Once Works Well was pure technology. Now it seeks merely to divert.
Pansy subjects - Verse! Opera! Domestic trivia! - are now commonplace.
The 300-word limit for posts is retained. The ego is enlarged

Saturday, 22 August 2009

Happy birthday, Yorkshire lass

Janet Baker
Born August 21 1933

Stark contrast with the manly role of knight,
The faintly pantomimic joke of dame
Arrived, the way things do, as a polite
If regal tick against the box of fame.
Singer and monarch shared the irony
Of heavy faces and of reticence
And thus the honour’s ambiguity
Tended towards the side of temperance.
A world away from deep-set souvenirs
Of Dido, Dorabella, Orfeo,
The Mahler songs and Handel’s baroque airs:
Intemperate outcome of a voice aglow.
The titled name a grace note lacking grace,
The music permanent in time and space.


Lucy said...

Yes, the ironic way the person being honoured and all that rather dead-weightiness sits against the 'voice aglow' and all that passion...

Intriguingly observed.

Barrett Bonden said...

Thanks for that. Glad you spotted it all. It occurred to me that readers from foreign parts, unaware of the idiocy of our honours system, might find it incomprehensible. Of course, there's always the L├ęgion d'Honneur. Somewhat drunk at a press conference I asked a beribboned French captain of industry whether he wore it with his pyjamas. His reaction showed I had touched a raw nerve.

The Crow said...

So, the honor is more of a burden?

Barrett Bonden said...

The Crow: Janet Baker retired about twenty years ago; she was Britain's greatest mezzo-soprano (probably Britain's greatest woman singer of modern times) and it was inevitable she would attract the sort of honours handed out by the Queen. (In fact I only recently discovered she was made a Companion of Honour, a much more worthwhile form of recognition). But whereas male singers are knighted (eg, Sir Geraint Evans) she became Dame Janet Baker. This has always seemed an ambiguously comic honorific and yet to some extent it suited her: physically she has a rather jowly face which resembles that of the Queen. All this official nonsense was in direct contrast with her achievements in music, some of which I have listed. Both Mrs BB and I are great fans and we recently went to a supposedly rated performance of Purcell's "Dido and Aeneas" which to us was a flop. Rather cruelly, when we got home, we played Dame Janet's version of Dido's Lament to reassure outselves about how it should sound.

Plutarch said...

I have know of your admiration for Janet Baker almost as long as I have known you. Your sonnet is testimony not only to the greatness of the singer and to the oddity of our honours system, but to the quality of the sonnet as a verse form which concentrates feeling and expresses ideas about them and their subject, briefly, and I'll say it again, wittily.
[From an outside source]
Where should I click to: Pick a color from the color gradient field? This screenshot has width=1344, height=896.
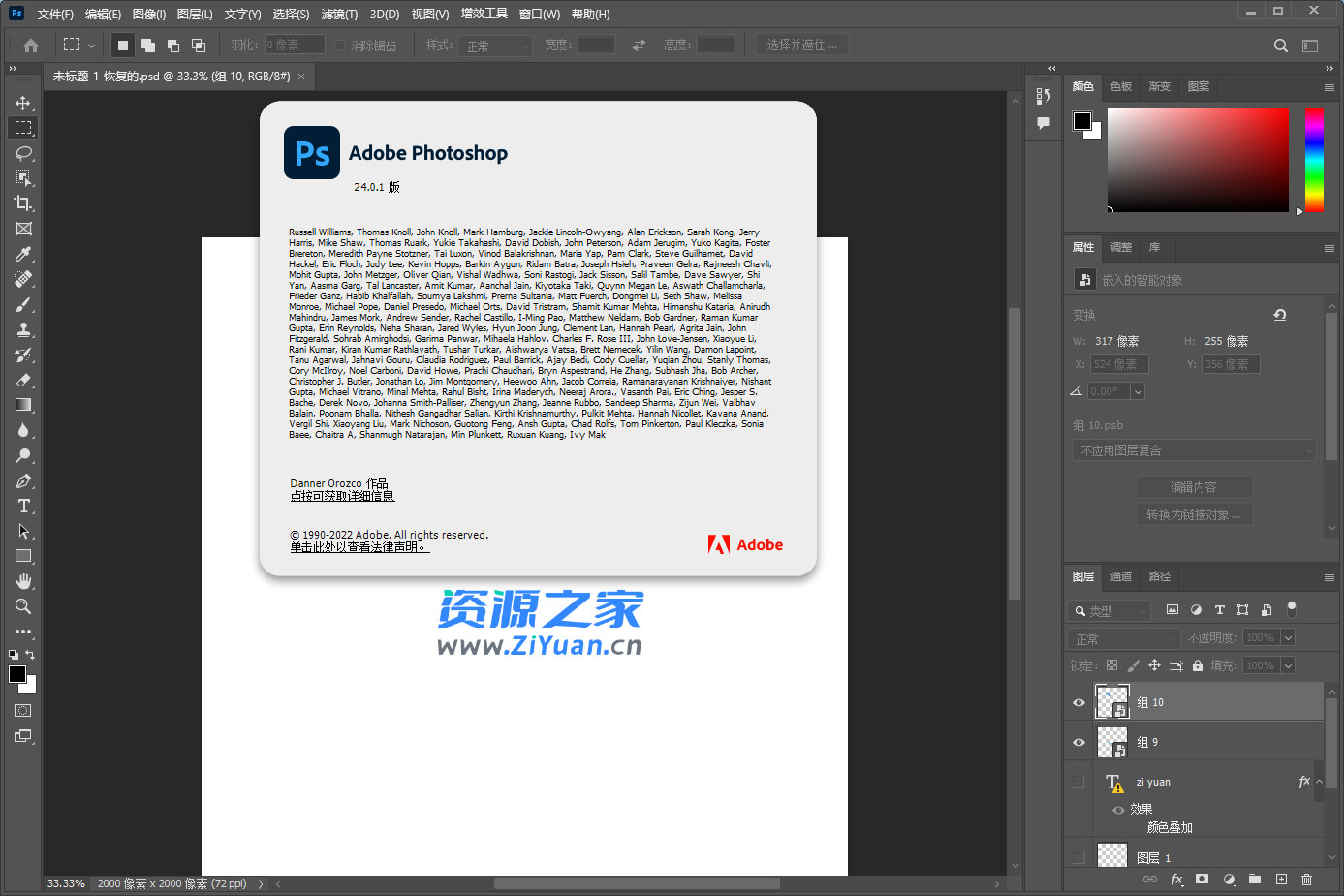1198,160
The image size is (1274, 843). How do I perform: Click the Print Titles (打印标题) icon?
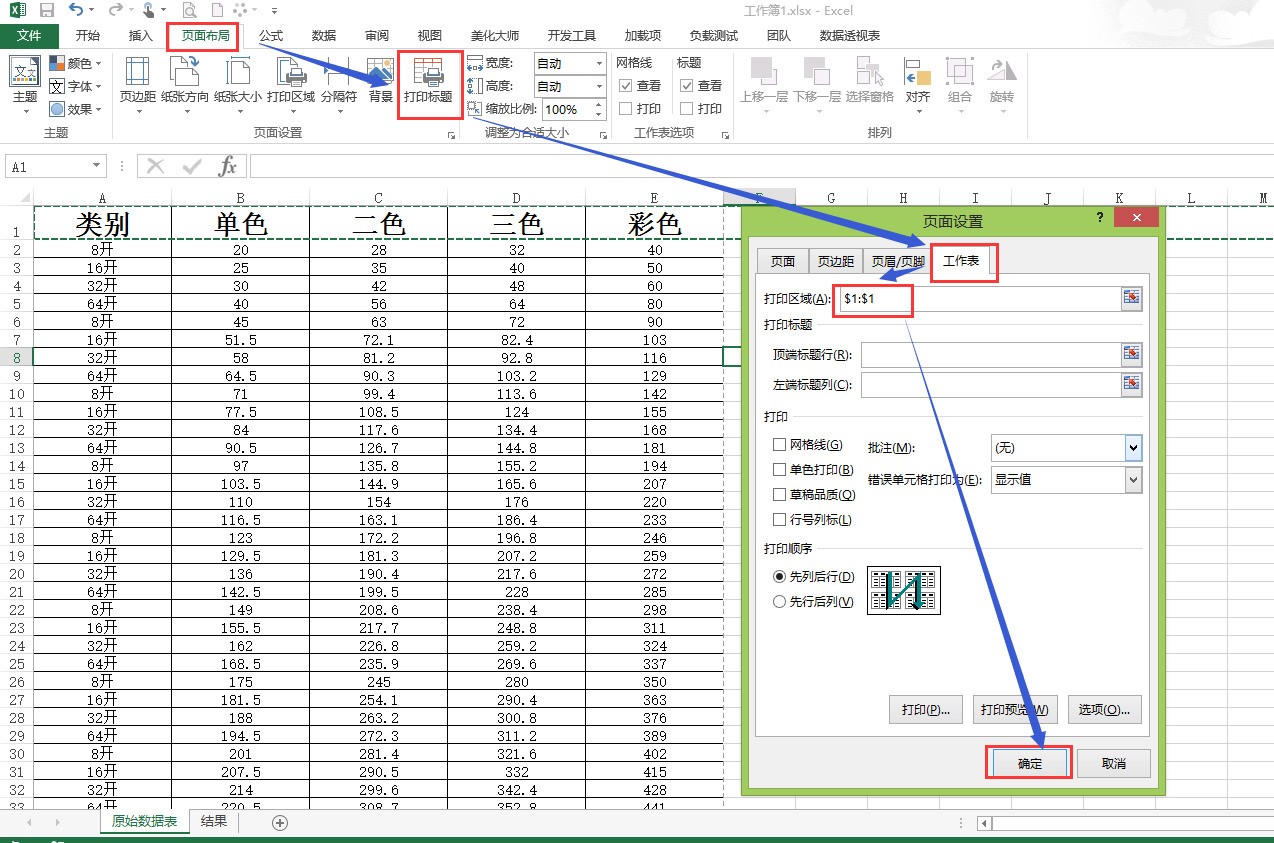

Even the rhyming couplet at the end, with its 18th Century (it's worthy of Pope) undertones,carries with it into the year 2009, a pleasing irony.

Word verification, "shines" is appropriate appropriate.

Barrett Bonden said...

Plutarch: I owe part of the sonnet to Mrs BB. We had just listened to an LP of Bach arias and she turned to me with: "To be able to sing like that while looking like the Queen." My aim with verse is to recycle all the great observations I have been exposed to.